The third-largest dollar is cutting some of yesterday’s losses. On the other hand, the selling focus is returning to the euro again, and the Aussie and Kiwi also weakened slightly.

In December, the US CPI rose 0.4% mom, while the core consumer price index rose 0.1% mom. Both met expectations. On an annualized basis, the CPI accelerated to 1.4% YoY versus 1.2% YoY, which is above expectations of 1.3% YoY The core CPI remained unchanged at 1.6% y/y, which is in line with expectations.
Sterling Strength To Continue Ranging
A free trade agreement between the UK and the EU is welcome as it avoided a hard Brexit for trade in goods. However, trade tensions have intensified and the government has yet to clarify its post-EU industrial strategy, which should focus on productivity.

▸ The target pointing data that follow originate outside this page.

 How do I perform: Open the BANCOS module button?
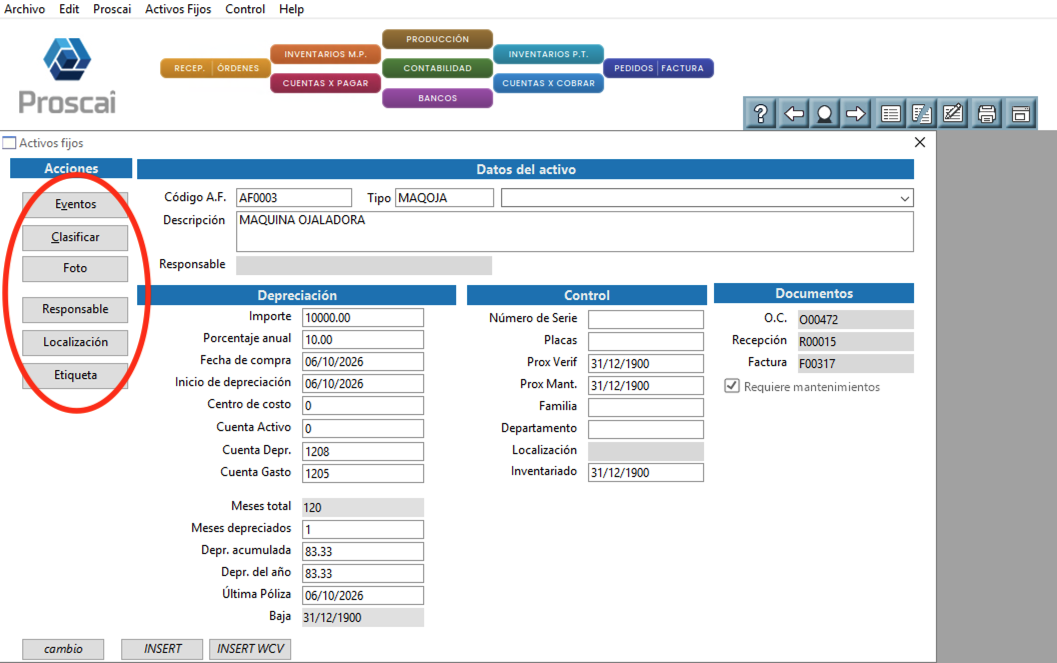[x=437, y=98]
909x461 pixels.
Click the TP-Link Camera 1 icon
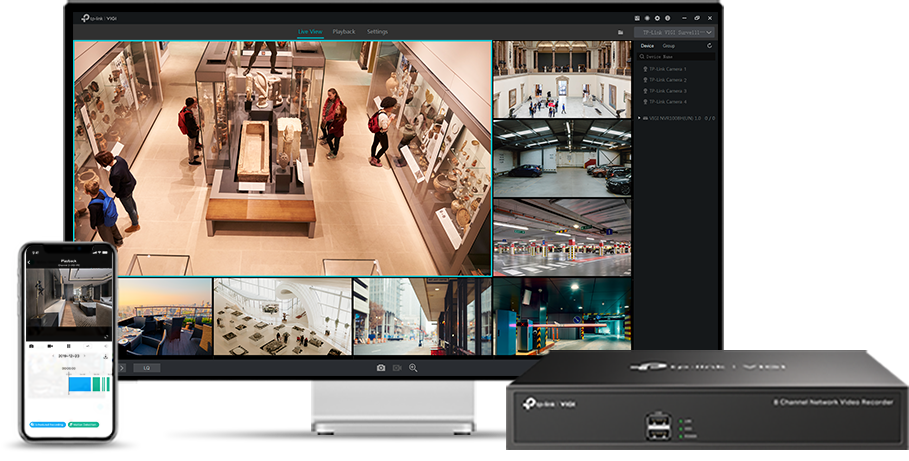pos(644,69)
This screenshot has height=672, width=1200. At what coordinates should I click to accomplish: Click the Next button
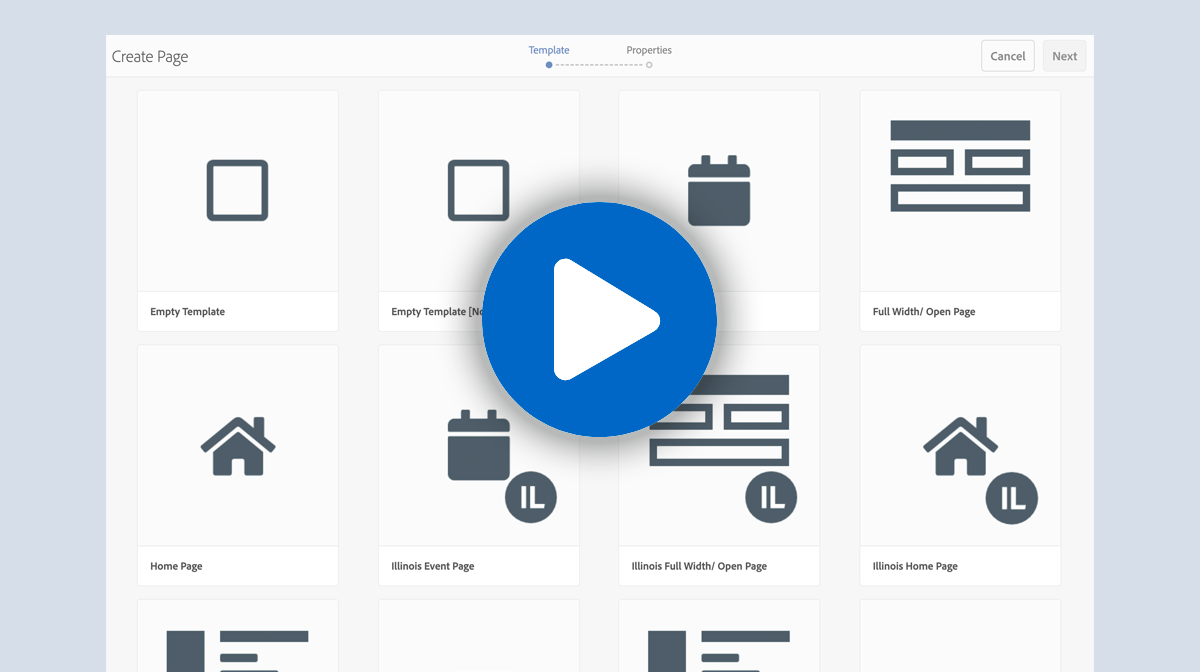click(1064, 56)
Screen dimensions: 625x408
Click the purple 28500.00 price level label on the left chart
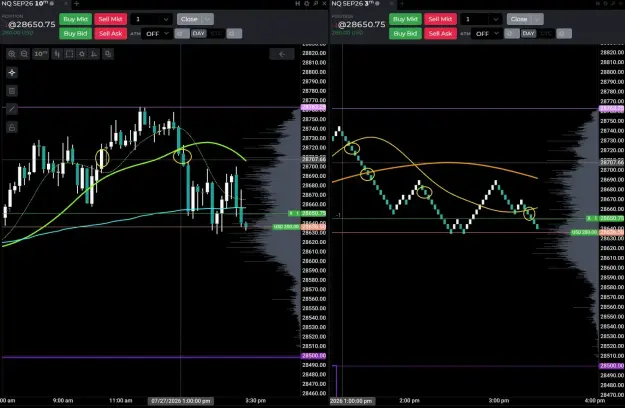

Aside from the relief rally, the free trade agreement provides no compelling reason to buy the pound now. “Against the dollar, the pound sterling is still 10% below its pre-2016 referendum level. Using OECD producer prices, it is estimated to be 8.5% undervalued compared to the US dollar. We believe the fair value discount is justified given the pressing economic challenges.”

Politically, a depreciated exchange rate is useful in the short term, as it helps maintain favorable financial conditions as the economy grapples with the COVID-19 crisis.

Low inflation and a large output gap caused by the pandemic mean that the likelihood of negative interest rates in the future is real.

Financing large budget deficits at negative interest rates may require a depreciation of the pound sterling to offset the UK’s risk to foreign investors.